SANDERS: Over the years, Timon [has been my favorite]. He just gets funnier to me. There’s this one moment that I think was one of the most brilliant little pieces of writing … Working in the story department, working as a writer and director, you begin to realize the things you have to do to get a movie going … there was this brilliant moment, I don’t know who wrote it, but it’s where Timon and Pumbaa find Simba.

And [Timon] says, "So what have you been doing?" And Simba says, "I don’t wanna talk about it." And Timon says, "Good! We don’t wanna hear about it!" And boom! Intro is done. We don’t have to worry about [all the exposition of where Simba’s come from]. Not only did it get us out of that moment with a laugh, but it was exactly what the story needed because he can't tell everybody exactly where he’s been because that’s something we have to save for later. That’s just one of those moments that Timon and his character get us through with a laugh. [It’s] brilliant.
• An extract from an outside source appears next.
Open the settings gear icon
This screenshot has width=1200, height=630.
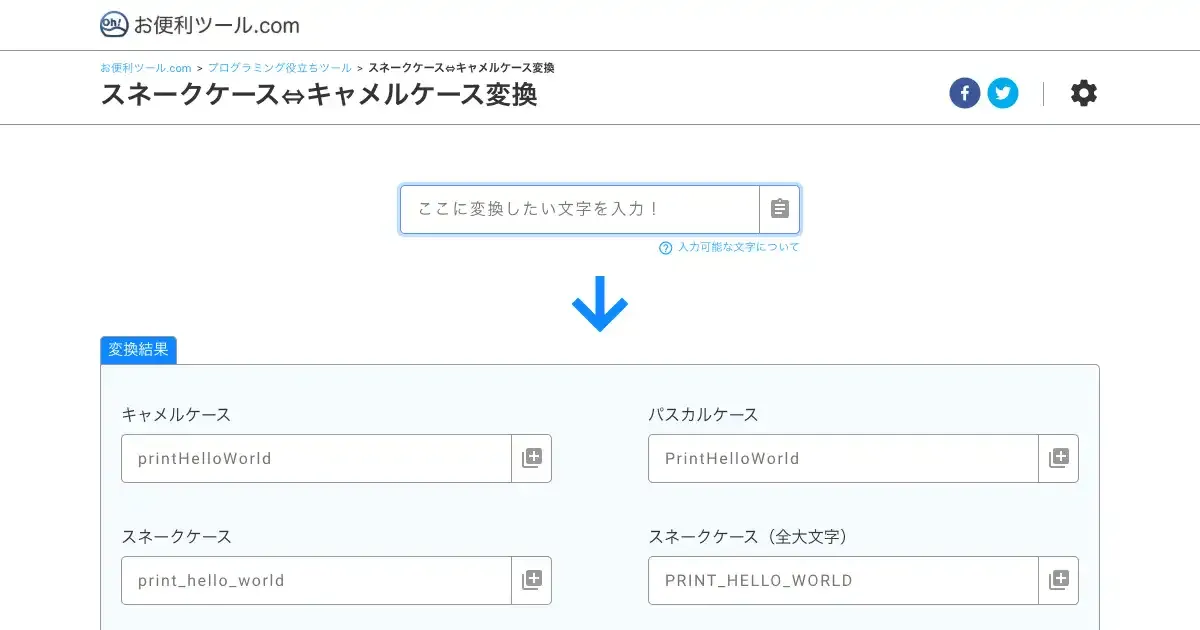tap(1084, 94)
SABELLA: There were a few [ad-libbed lines], of course. [For example,] “What do you want me to do, put on a skirt and dance the hula?” We were sitting there [wondering] how are we gonna end this, how are we gonna get Timon to distract [the hyenas]? [Nathan proposed the line] and they slowly turned to him and went, "I don’t think we can do that...can we do that?" He said, "Why not?" And before you knew it, they wrote the song [and] he did it. They called me and said, "Come on in, we want you to be part of the song" and all I did was "yup yup yup." To this day, it’s the funniest 30 seconds onscreen.

Lane and Sabella didn’t end up voicing the hyenas (aka Scar’s minions), but they still got some A-list talent in the forms of Whoopi Goldberg, Cheech Marin, and Jim Cummings. I was fortunate enough to speak to two out of the three actors behind the hyenas. Marin already had a relationship with the studio after voicing Tito in 1988’s Oliver and Company. Cummings, on the other hand, landed the role of Ed (the cackling, slow-witted member of the group) because another actor felt they weren’t right for the part.

MARIN: … One time, [Jeffrey and I] were skiing together and we were riding up the lift and he said, "I have a project for you and I’m gonna put you in this movie. It’s an animated movie, it’s gonna be a big deal." I said, "Ok, when?" He said, "A couple years from now." I go, "Ooook, gimme a call." Two years later, he gives me a call and that’s how I got to be in The Lion King.

You kind of adapted the attitude of the individual hyena. Whoopie was kind of the leader of the [gang] and then I was always reacting to her and then Jim Cummings was always reacting to us. It was interesting the way it went and it was mostly the directors that do that because they have a visual of where they want this to go and then they kind of mold you to their vision.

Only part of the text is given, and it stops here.